With aging assessment methods such as SNOTEL, do you still reference them for accurate information or how has your time in the agricultural industry shaped how you assess this? 

There are some things that we watch and look for on the mountain to see if a certain area of the mountain is covered with snow but we also, quite frankly, keep an eye on snowfall at the Wolf Creek Ski Resort. They report every day on new snowfall amounts but then also report on accumulated amounts for the year. So I like to watch that carefully and because it’s a quick and easy thing to find I really enjoy getting that report. For my use, it’s not 100% accurate but it’s a good indication of possibility and range. They may get more snow there than will actually reach my water source but it gives me a sense of what to expect. For example, right now they reported about 250 inches accumulated for the year, but we tend to be a lot better off when 400 inches or more is accumulated in the year. So I’m concerned about not having had enough snowfall yet this year.
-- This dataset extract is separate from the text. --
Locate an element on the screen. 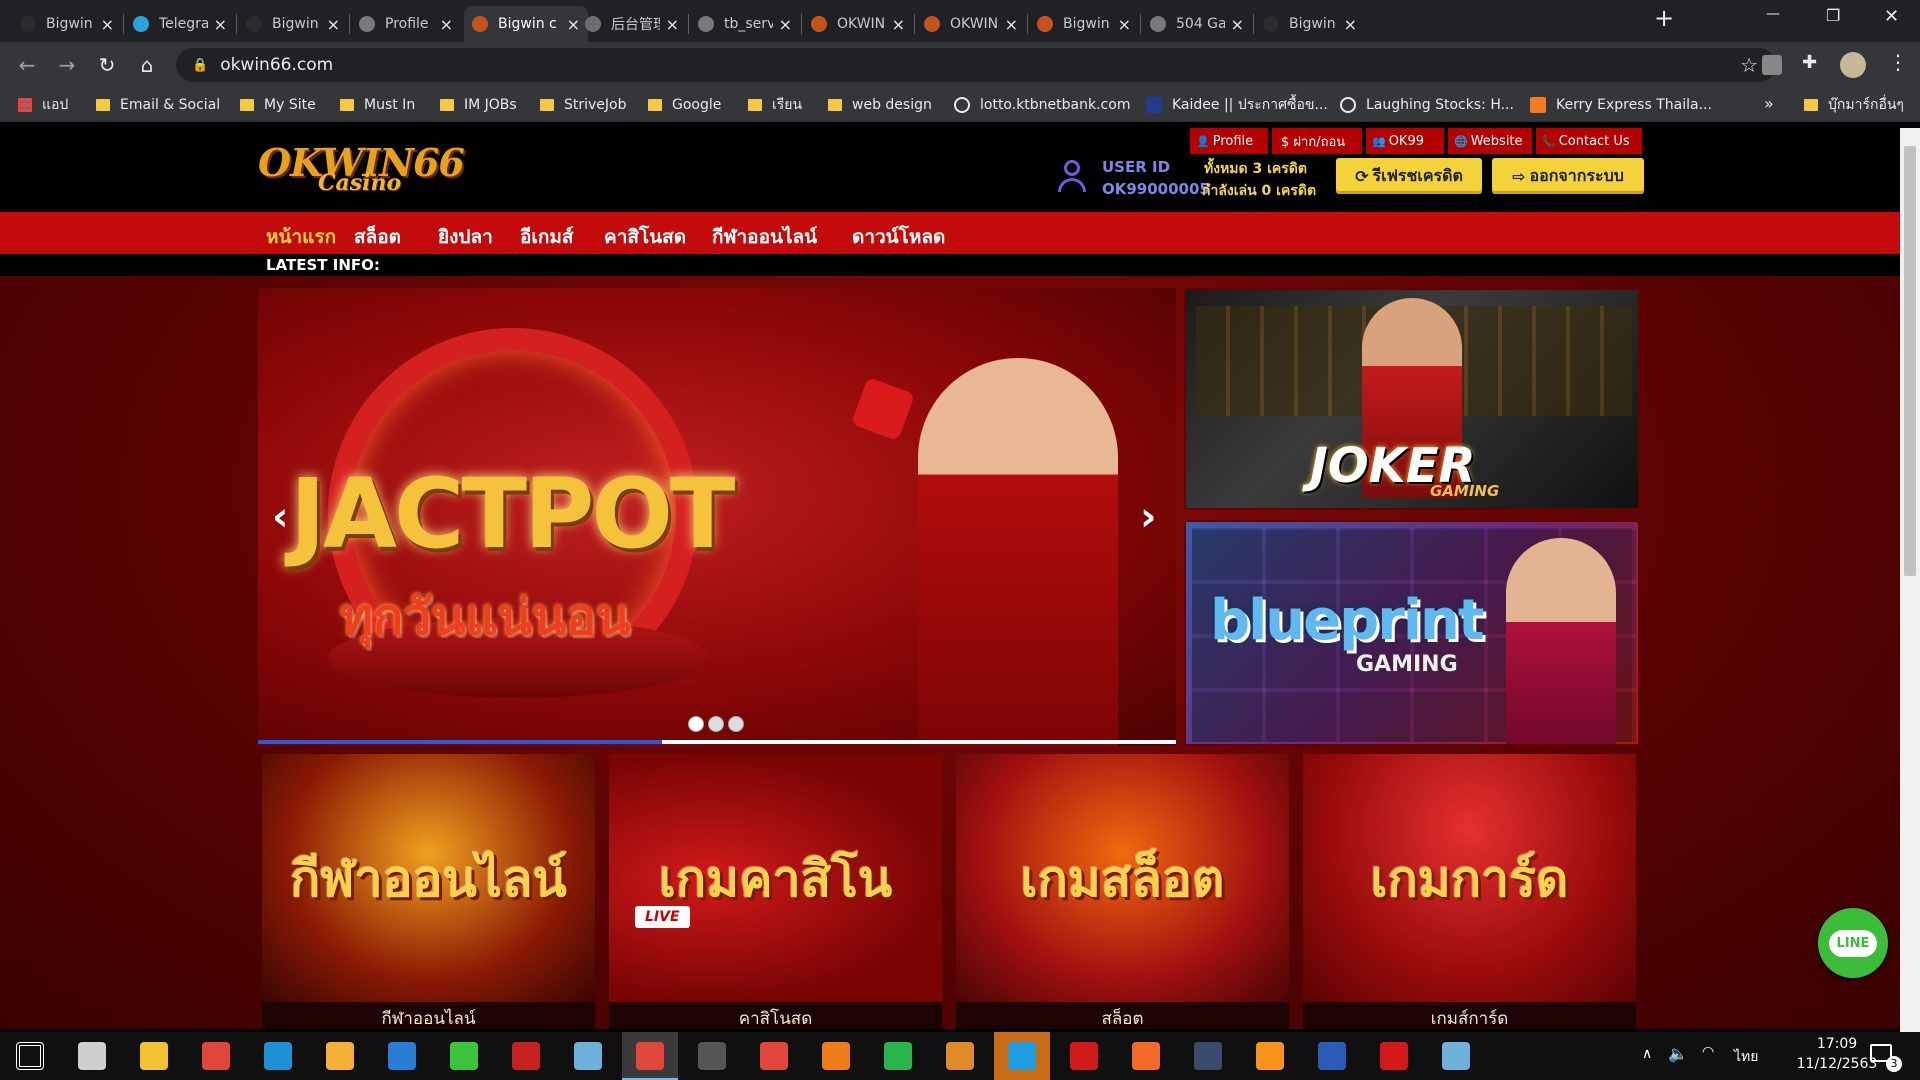 The height and width of the screenshot is (1080, 1920). refresh-credit-button: ⟳ รีเฟรชเครดิต is located at coordinates (1409, 176).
Can you tell me more about what you do when snowfall isn’t predictable and what ways you pivot when there isn’t enough snow?

Historically when there’s not enough water leading to not producing enough crops, we have to purchase feed to keep the livestock. Back in 2002 which was the most intense drought we ever experienced and such a widespread drought in the West, our ranch decided to ship a number of our cattle back to Missouri where there was more water to preserve the herd. I’d hesitate to ever do that again because the environment out there was so different with there being more bugs and different types of grass it was hard on the cattle but it was a creative pivot. More recent than that, 2012 was a bad year for hay production so we purchased hay from a producing ranch and we were grateful to have not suffered extreme loss due to the price of cattle being good. Nowadays inputs are so much more expensive, hay is much more expensive, and the price of equipment has skyrocketed which creates challenges in our community. There is a low rate of return when the cost is high. For example, when there is a high cost of fuel it affects everything, it affects how we produce, how we move our products and the products we receive. Agriculture makes this country move and really impacts the economy so when costs are high it’s a real challenge.

What’s one thing you wish more Coloradans knew when it comes to Colorado snowpack, snowmelt, and runoff?

The greatest understanding they need is that the snow as it melts benefits everyone along that route but that water is critical for agriculture to be efficient and able to continue. There are generations that are dependent on that source of water, both in Colorado and downflow to other states. There are only two states in the US where all the water falling on it is promised outside the state and Colorado is one of them. We have a long-standing commitment to honoring river compacts downstream. Understanding that 80% of the population lives on the Front Range, but 80% of the water that falls is west of the [Continental] Divide. People need to recognize that this is part of what Colorado has been. We enjoy the snow, it’s there to play in but it’s also a part of a commitment to other people. 

What led you to be a board for Water Education Colorado and anything to say about your time on the board or our work?

My time on the board hasn’t been real long, but I’ve been impressed with the efforts that [WEco] has made to educate Colorado citizens about the importance of water, and the need for planning for the future; not just future uses but also future conservation of water. I think that it’s been a really good thing involving partnerships across the state, working to promote that education and recognize Colorado Water’s value economically, culturally, socially, and environmentally. Part of what brought me to WEco was seeing general publications that had an inaccurate reflection of what agriculture is in the state, and due to the fact that I was no longer president of the Farm Bureau, I had time available and thought that this was something I could to give back to the community and try and lend the right kind of support to the organization.